Sunday, April 29, 2007

Six Time-Wasting Practices CIOs Need to Stop Doing to Improve Performance

Great post on Chief Information Officers:

SNIP
http://www.govtech.net/magazine/story.php?id=105126
Gartner's 'hit list' advises CIOs to:
Stop Being the Budget-Priority Police -- Ensure that your IT organization minimizes boundary disputes when business units use technology, particularly if business units have control over discretionary spending. It's more important for CIOs to ensure that the enterprise uses technology effectively than to provide all the technology through their own IT organizations. Initial support and education may be needed so people can regulate their priorities.

Stop Using Enterprise Architecture as a Command and Control Tool -- Rigid standards and policies might make it easier to reduce risk in system changes, but this approach reinforces the traditional view that the IT organization doesn't understand how the enterprise needs to respond quickly to business or market changes. Don't use architecture to control priorities and direct details of business applications; rather, use it to enable coherence.

Stop Communicating Using IT Metrics; Focus on Business Performance -- The focus should be on a manageable number of IT value indicators that are meaningful to business leaders. They should be linked to familiar business measures, such as business goals, business strategies or business processes, and should show the current status and progress to date. Ideally, these indicators should be jointly reported on with the appropriate business unit, or included in the business unit leader's dashboard.

Stop the Proliferation of Applications, Infrastructure and IT Governance Committees -- There's often a common, underlying cause of ill-disciplined enterprise decision making. The critical action to fix these problems is to create and repeatedly exploit a strategic portfolio of applications and infrastructure capabilities, with associated rationalization of IT governance. This means using enterprise architecture and related mechanisms to ensure coherence.

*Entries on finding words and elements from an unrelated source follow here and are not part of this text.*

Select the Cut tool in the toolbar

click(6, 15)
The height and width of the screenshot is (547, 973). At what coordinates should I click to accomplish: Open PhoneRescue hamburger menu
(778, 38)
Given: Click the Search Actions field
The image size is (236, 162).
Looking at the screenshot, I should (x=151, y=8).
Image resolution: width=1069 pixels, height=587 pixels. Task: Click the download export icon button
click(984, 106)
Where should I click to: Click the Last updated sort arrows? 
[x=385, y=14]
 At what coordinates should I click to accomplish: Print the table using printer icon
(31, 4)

Stop Defining Services in Technical Rather Than Business Terms -- The key recommendation is to simplify the number of services offered, bundle them into a logical group and describe services so they reflect user-based activities or processes -- for example, "adding new employees," which might include a suite of services, including PC, telecom and mobile device support; or "Work space design and installation."

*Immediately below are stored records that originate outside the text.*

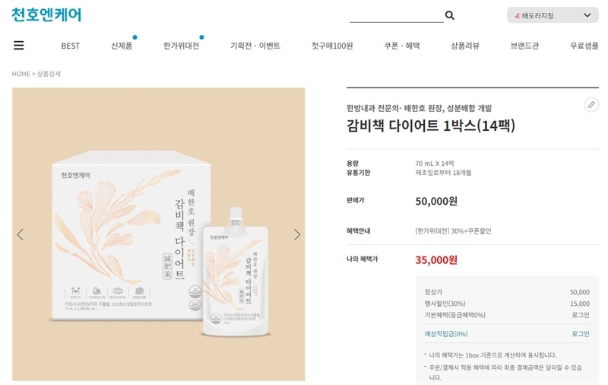Open the hamburger menu icon
This screenshot has height=385, width=608.
click(x=18, y=46)
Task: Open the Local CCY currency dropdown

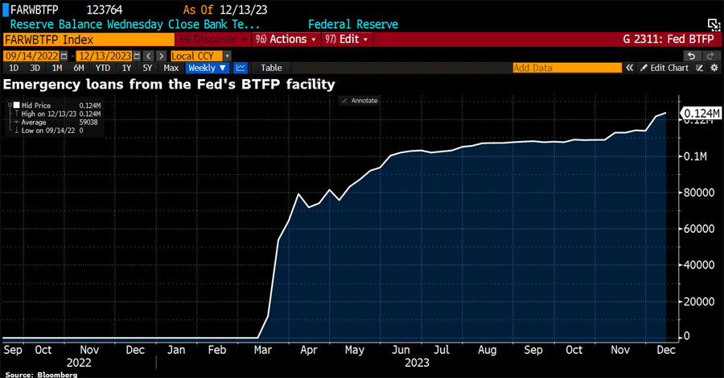Action: click(x=227, y=56)
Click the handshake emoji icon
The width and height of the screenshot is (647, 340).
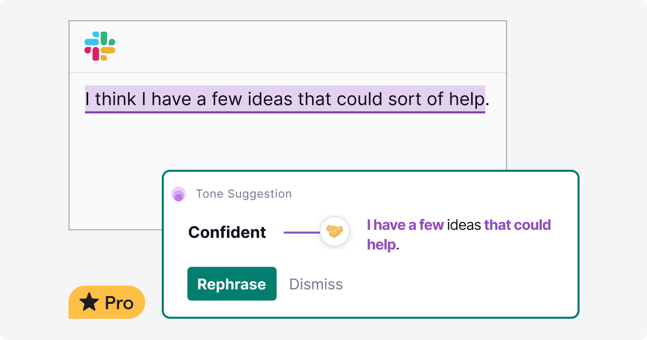[x=334, y=231]
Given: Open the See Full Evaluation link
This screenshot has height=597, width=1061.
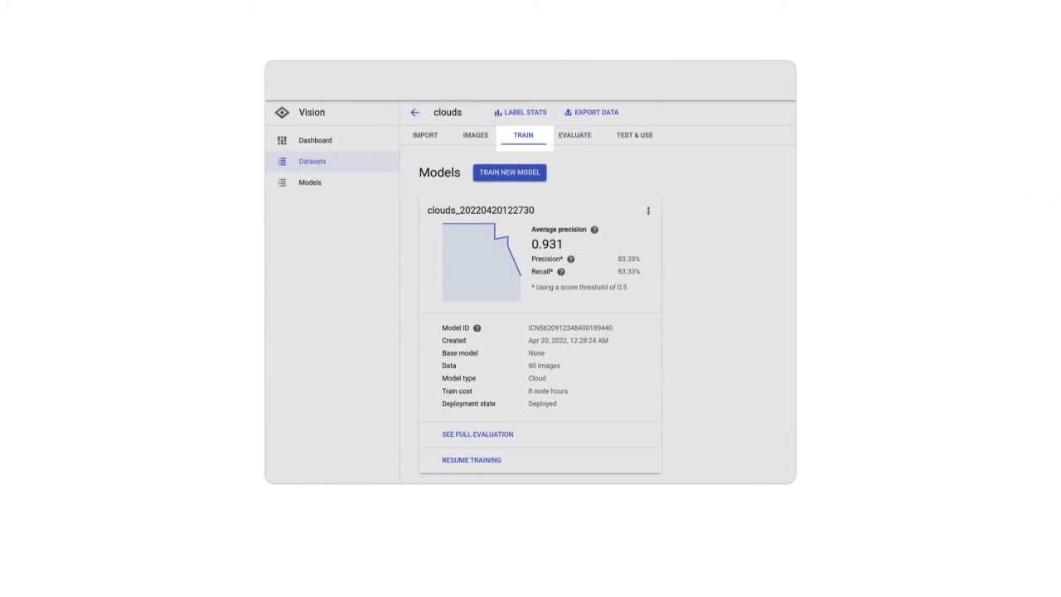Looking at the screenshot, I should point(477,434).
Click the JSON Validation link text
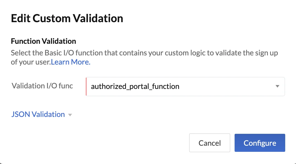 [x=38, y=114]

Stop Wasting Time Apologizing for Past Problems -- Credibility requires building strong personal relationships. It means being politically smart, integrating IT objectives with enterprise objectives and anticipating business needs to deploy a predictable stream of technology that enables business solutions. Repeated apologies diminish that.
END SNIP

In some organizations, IT is set up to be reactionary instead of proactive. A forward thinking CIO would see the potential savings in projects instead of creating a command and control environment.